> **Your objective**
The data below is to be repeated in full, exactly as shown.

Stored items:
■ ■ ■ ■ ■
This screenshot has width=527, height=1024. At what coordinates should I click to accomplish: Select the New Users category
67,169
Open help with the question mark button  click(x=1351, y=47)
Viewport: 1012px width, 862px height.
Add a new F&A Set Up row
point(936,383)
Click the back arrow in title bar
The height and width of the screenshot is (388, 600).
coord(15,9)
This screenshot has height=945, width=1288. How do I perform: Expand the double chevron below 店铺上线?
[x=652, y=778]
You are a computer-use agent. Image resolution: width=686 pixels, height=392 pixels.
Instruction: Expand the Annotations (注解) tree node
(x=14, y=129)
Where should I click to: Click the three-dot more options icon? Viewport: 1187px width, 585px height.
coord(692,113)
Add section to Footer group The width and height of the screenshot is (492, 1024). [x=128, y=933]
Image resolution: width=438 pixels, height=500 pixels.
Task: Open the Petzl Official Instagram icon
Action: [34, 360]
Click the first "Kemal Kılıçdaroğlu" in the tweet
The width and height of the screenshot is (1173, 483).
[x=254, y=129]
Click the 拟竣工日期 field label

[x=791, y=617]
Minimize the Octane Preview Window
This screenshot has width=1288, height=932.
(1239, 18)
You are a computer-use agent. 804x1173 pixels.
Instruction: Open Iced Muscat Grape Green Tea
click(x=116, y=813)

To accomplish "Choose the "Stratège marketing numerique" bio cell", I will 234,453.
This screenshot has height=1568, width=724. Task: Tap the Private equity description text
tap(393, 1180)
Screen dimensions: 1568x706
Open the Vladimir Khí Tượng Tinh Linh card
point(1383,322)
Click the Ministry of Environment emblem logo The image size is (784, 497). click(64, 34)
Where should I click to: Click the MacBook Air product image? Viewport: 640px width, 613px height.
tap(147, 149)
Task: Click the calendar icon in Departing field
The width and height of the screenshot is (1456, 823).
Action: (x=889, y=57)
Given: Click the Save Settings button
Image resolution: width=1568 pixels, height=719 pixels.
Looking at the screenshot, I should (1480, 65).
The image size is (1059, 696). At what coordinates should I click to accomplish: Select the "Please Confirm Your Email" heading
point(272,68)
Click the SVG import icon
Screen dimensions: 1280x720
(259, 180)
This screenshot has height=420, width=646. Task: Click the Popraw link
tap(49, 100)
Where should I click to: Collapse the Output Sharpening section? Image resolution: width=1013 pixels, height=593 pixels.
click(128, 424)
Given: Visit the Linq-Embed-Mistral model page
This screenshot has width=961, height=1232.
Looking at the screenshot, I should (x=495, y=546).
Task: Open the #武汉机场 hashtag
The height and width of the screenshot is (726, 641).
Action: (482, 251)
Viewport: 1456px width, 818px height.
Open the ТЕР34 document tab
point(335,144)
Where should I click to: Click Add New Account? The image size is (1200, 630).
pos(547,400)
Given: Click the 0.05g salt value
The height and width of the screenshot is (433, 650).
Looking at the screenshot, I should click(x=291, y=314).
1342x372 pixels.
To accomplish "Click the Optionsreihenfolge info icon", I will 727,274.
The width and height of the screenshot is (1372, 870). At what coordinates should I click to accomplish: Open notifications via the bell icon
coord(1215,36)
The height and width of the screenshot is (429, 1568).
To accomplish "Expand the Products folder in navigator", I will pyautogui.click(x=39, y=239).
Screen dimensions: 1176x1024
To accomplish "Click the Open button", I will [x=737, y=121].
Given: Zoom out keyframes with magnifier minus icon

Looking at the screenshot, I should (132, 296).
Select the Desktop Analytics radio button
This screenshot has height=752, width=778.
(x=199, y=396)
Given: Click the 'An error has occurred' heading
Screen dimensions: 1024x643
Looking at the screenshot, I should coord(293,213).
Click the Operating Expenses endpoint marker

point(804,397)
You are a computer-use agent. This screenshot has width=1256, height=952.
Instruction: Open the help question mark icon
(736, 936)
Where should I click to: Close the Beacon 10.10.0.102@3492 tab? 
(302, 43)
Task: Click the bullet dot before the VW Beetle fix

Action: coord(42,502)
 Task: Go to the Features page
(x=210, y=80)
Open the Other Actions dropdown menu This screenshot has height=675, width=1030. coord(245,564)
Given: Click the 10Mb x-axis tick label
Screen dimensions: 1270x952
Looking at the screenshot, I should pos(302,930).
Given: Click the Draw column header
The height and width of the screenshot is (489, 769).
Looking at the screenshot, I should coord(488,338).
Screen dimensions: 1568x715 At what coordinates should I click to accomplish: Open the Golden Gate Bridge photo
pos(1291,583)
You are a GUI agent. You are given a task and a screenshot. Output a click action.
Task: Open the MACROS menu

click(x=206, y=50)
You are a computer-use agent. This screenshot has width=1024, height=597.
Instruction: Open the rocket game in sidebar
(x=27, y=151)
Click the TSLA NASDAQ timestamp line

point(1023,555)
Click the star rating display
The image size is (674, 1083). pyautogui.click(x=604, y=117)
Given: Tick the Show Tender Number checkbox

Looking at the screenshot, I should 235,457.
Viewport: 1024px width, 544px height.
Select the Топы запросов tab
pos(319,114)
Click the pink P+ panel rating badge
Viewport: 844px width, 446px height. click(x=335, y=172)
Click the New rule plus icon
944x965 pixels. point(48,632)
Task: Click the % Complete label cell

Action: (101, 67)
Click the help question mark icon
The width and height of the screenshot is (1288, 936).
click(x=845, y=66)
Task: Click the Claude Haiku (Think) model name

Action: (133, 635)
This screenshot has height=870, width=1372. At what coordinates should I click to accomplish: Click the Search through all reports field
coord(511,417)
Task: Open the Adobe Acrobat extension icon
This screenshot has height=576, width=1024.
■ ■ ■ ■ ■
> **Finished exercise**
This screenshot has width=527, height=1024. At what coordinates should I click to accomplish: Select the New Users category
67,169
Open help with the question mark button  click(x=1351, y=47)
Viewport: 1012px width, 862px height.
Add a new F&A Set Up row
point(936,383)
Click the back arrow in title bar
The height and width of the screenshot is (388, 600).
coord(15,9)
This screenshot has height=945, width=1288. How do I perform: Expand the double chevron below 店铺上线?
[x=652, y=778]
You are a computer-use agent. Image resolution: width=686 pixels, height=392 pixels.
Instruction: Expand the Annotations (注解) tree node
(x=14, y=129)
Where should I click to: Click the three-dot more options icon? Viewport: 1187px width, 585px height.
coord(692,113)
Add section to Footer group The width and height of the screenshot is (492, 1024). [x=128, y=933]
Image resolution: width=438 pixels, height=500 pixels.
Task: Open the Petzl Official Instagram icon
Action: [34, 360]
Click the first "Kemal Kılıçdaroğlu" in the tweet
The width and height of the screenshot is (1173, 483).
[x=254, y=129]
Click the 拟竣工日期 field label

[x=791, y=617]
Minimize the Octane Preview Window
This screenshot has width=1288, height=932.
(1239, 18)
You are a computer-use agent. 804x1173 pixels.
Instruction: Open Iced Muscat Grape Green Tea
click(x=116, y=813)

To accomplish "Choose the "Stratège marketing numerique" bio cell", I will 234,453.
This screenshot has height=1568, width=724. Task: Tap the Private equity description text
tap(393, 1180)
Screen dimensions: 1568x706
Open the Vladimir Khí Tượng Tinh Linh card
point(1383,322)
Click the Ministry of Environment emblem logo The image size is (784, 497). click(64, 34)
Where should I click to: Click the MacBook Air product image? Viewport: 640px width, 613px height.
tap(147, 149)
Task: Click the calendar icon in Departing field
The width and height of the screenshot is (1456, 823).
Action: (x=889, y=57)
Given: Click the Save Settings button
Image resolution: width=1568 pixels, height=719 pixels.
Looking at the screenshot, I should (1480, 65).
The image size is (1059, 696). At what coordinates should I click to accomplish: Select the "Please Confirm Your Email" heading
point(272,68)
Click the SVG import icon
Screen dimensions: 1280x720
(259, 180)
This screenshot has height=420, width=646. Task: Click the Popraw link
tap(49, 100)
Where should I click to: Collapse the Output Sharpening section? Image resolution: width=1013 pixels, height=593 pixels.
click(128, 424)
Given: Visit the Linq-Embed-Mistral model page
This screenshot has width=961, height=1232.
Looking at the screenshot, I should (x=495, y=546).
Task: Open the #武汉机场 hashtag
The height and width of the screenshot is (726, 641).
Action: (482, 251)
Viewport: 1456px width, 818px height.
Open the ТЕР34 document tab
point(335,144)
Where should I click to: Click Add New Account? The image size is (1200, 630).
pos(547,400)
Given: Click the 0.05g salt value
The height and width of the screenshot is (433, 650).
Looking at the screenshot, I should click(x=291, y=314).
1342x372 pixels.
To accomplish "Click the Optionsreihenfolge info icon", I will 727,274.
The width and height of the screenshot is (1372, 870). At what coordinates should I click to accomplish: Open notifications via the bell icon
coord(1215,36)
The height and width of the screenshot is (429, 1568).
To accomplish "Expand the Products folder in navigator", I will pyautogui.click(x=39, y=239).
Screen dimensions: 1176x1024
To accomplish "Click the Open button", I will [x=737, y=121].
Given: Zoom out keyframes with magnifier minus icon

Looking at the screenshot, I should (132, 296).
Select the Desktop Analytics radio button
This screenshot has height=752, width=778.
(x=199, y=396)
Given: Click the 'An error has occurred' heading
Screen dimensions: 1024x643
Looking at the screenshot, I should coord(293,213).
Click the Operating Expenses endpoint marker

point(804,397)
You are a computer-use agent. This screenshot has width=1256, height=952.
Instruction: Open the help question mark icon
(736, 936)
Where should I click to: Close the Beacon 10.10.0.102@3492 tab? 
(302, 43)
Task: Click the bullet dot before the VW Beetle fix

Action: coord(42,502)
 Task: Go to the Features page
(x=210, y=80)
Open the Other Actions dropdown menu This screenshot has height=675, width=1030. coord(245,564)
Given: Click the 10Mb x-axis tick label
Screen dimensions: 1270x952
Looking at the screenshot, I should pos(302,930).
Given: Click the Draw column header
The height and width of the screenshot is (489, 769).
Looking at the screenshot, I should coord(488,338).
Screen dimensions: 1568x715 At what coordinates should I click to accomplish: Open the Golden Gate Bridge photo
pos(1291,583)
You are a GUI agent. You are given a task and a screenshot. Output a click action.
Task: Open the MACROS menu

click(x=206, y=50)
You are a computer-use agent. This screenshot has width=1024, height=597.
Instruction: Open the rocket game in sidebar
(x=27, y=151)
Click the TSLA NASDAQ timestamp line

point(1023,555)
Click the star rating display
The image size is (674, 1083). pyautogui.click(x=604, y=117)
Given: Tick the Show Tender Number checkbox

Looking at the screenshot, I should 235,457.
Viewport: 1024px width, 544px height.
Select the Топы запросов tab
pos(319,114)
Click the pink P+ panel rating badge
Viewport: 844px width, 446px height. click(x=335, y=172)
Click the New rule plus icon
944x965 pixels. point(48,632)
Task: Click the % Complete label cell

Action: (101, 67)
Click the help question mark icon
The width and height of the screenshot is (1288, 936).
click(x=845, y=66)
Task: Click the Claude Haiku (Think) model name

Action: (133, 635)
This screenshot has height=870, width=1372. At what coordinates should I click to accomplish: Click the Search through all reports field
coord(511,417)
Task: Open the Adobe Acrobat extension icon
This screenshot has height=576, width=1024.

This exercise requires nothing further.